Can you reproduce the film review of "The Founder" below, word for word from start to finish?

◆ Text shown
***
'The Founder': Film Review
Michael Keaton stars as Ray Kroc, the man who helped make McDonald's a billion-dollar brand, in the latest from director John Lee Hancock, maker of 'The Blind Side' and 'Saving Mr. Banks.'
And they say Americans don't do irony. The Founder is a dramatized account written by Robert Siegel (The Wrestler) of how traveling salesman Ray Kroc — played with bounce and oleaginous charm by Michael Keaton — gained control of the McDonald's brand and built an empire. The movie is practically deep-fried in knowingness, starting with the big stage wink that is the title itself. As many students of business and fans of Mark Knopfler's 2004 song "Boom, Like That" already know, Kroc "founded" McDonald's only in the sense that he literally found a burger stand in San Bernardino, Calif., run by two brothers named Dick and Mac McDonald, took over franchising their concept, and eventually wrested control of the business entirely.
By making this ethically challenged man the film's protagonist, director John Lee Hancock creates something a good shade or two darker than The Blind Side and Saving Mr. Banks, his more cheerful and wholesome previous efforts in true-life-inspired storytelling. However, Hancock's apparently irrepressible penchant for folksy Midwestern types and perky montages dilutes any cynicism or misanthropy that might have given this material the edginess it deserves.
The result is a wishy-washy take on both Kroc and McDonald's itself, which tries to play off its timidity as fairness, balance or some such. In fact, it plays more like a film that can't make up its mind whether it wants to be an exposé of Kroc's scheming, Cheese Burglar venality or a sly celebration of his capitalist chutzpah. No doubt, 50 years in the future, the industry will churn out biopics about Donald Trump that are just as tonally muddy and ideologically confused.
***
◆ Dataset content
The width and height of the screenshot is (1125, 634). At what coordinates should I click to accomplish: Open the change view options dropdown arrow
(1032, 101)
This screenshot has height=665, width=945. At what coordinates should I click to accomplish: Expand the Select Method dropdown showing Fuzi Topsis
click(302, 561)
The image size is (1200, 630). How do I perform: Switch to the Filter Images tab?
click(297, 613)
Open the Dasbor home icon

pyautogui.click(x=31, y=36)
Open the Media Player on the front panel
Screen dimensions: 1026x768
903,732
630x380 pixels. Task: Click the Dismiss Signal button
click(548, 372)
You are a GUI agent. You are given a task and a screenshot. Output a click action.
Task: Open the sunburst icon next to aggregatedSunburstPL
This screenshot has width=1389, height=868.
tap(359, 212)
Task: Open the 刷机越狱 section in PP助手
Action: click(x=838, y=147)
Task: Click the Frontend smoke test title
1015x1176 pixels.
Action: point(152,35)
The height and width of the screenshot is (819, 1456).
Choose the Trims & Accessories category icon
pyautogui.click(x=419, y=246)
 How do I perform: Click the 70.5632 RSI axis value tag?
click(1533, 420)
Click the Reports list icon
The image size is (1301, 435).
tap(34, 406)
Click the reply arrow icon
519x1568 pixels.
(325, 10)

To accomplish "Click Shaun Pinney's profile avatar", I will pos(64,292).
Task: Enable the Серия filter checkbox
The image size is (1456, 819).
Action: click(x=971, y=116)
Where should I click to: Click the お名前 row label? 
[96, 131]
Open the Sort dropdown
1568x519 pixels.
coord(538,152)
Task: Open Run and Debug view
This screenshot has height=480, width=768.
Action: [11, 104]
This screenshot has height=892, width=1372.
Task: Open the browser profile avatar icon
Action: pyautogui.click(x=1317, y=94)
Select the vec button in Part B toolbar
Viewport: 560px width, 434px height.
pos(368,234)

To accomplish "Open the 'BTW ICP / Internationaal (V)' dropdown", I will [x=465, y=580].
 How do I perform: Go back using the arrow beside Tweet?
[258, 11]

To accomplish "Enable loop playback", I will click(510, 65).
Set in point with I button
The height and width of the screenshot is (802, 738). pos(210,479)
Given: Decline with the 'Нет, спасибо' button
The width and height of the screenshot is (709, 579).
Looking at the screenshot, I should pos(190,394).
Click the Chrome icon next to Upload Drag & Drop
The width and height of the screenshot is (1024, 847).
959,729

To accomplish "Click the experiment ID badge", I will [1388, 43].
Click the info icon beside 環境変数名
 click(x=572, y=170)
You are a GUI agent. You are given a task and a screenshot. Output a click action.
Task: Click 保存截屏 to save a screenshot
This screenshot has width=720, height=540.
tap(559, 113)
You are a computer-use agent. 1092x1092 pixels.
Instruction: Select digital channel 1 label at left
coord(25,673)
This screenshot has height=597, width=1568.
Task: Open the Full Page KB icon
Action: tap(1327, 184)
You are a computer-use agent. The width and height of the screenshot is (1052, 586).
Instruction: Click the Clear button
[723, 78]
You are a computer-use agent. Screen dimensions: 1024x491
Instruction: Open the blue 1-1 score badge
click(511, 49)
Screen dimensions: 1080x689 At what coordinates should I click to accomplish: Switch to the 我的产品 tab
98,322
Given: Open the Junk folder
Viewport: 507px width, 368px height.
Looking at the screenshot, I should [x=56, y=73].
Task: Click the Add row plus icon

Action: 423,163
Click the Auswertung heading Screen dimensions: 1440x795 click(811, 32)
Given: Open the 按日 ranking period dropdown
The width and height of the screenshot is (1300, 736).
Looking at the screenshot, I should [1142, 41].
***
◆ Result for this task
'The Founder': Film Review
Michael Keaton stars as Ray Kroc, the man who helped make McDonald's a billion-dollar brand, in the latest from director John Lee Hancock, maker of 'The Blind Side' and 'Saving Mr. Banks.'
And they say Americans don't do irony. The Founder is a dramatized account written by Robert Siegel (The Wrestler) of how traveling salesman Ray Kroc — played with bounce and oleaginous charm by Michael Keaton — gained control of the McDonald's brand and built an empire. The movie is practically deep-fried in knowingness, starting with the big stage wink that is the title itself. As many students of business and fans of Mark Knopfler's 2004 song "Boom, Like That" already know, Kroc "founded" McDonald's only in the sense that he literally found a burger stand in San Bernardino, Calif., run by two brothers named Dick and Mac McDonald, took over franchising their concept, and eventually wrested control of the business entirely.
By making this ethically challenged man the film's protagonist, director John Lee Hancock creates something a good shade or two darker than The Blind Side and Saving Mr. Banks, his more cheerful and wholesome previous efforts in true-life-inspired storytelling. However, Hancock's apparently irrepressible penchant for folksy Midwestern types and perky montages dilutes any cynicism or misanthropy that might have given this material the edginess it deserves.
The result is a wishy-washy take on both Kroc and McDonald's itself, which tries to play off its timidity as fairness, balance or some such. In fact, it plays more like a film that can't make up its mind whether it wants to be an exposé of Kroc's scheming, Cheese Burglar venality or a sly celebration of his capitalist chutzpah. No doubt, 50 years in the future, the industry will churn out biopics about Donald Trump that are just as tonally muddy and ideologically confused.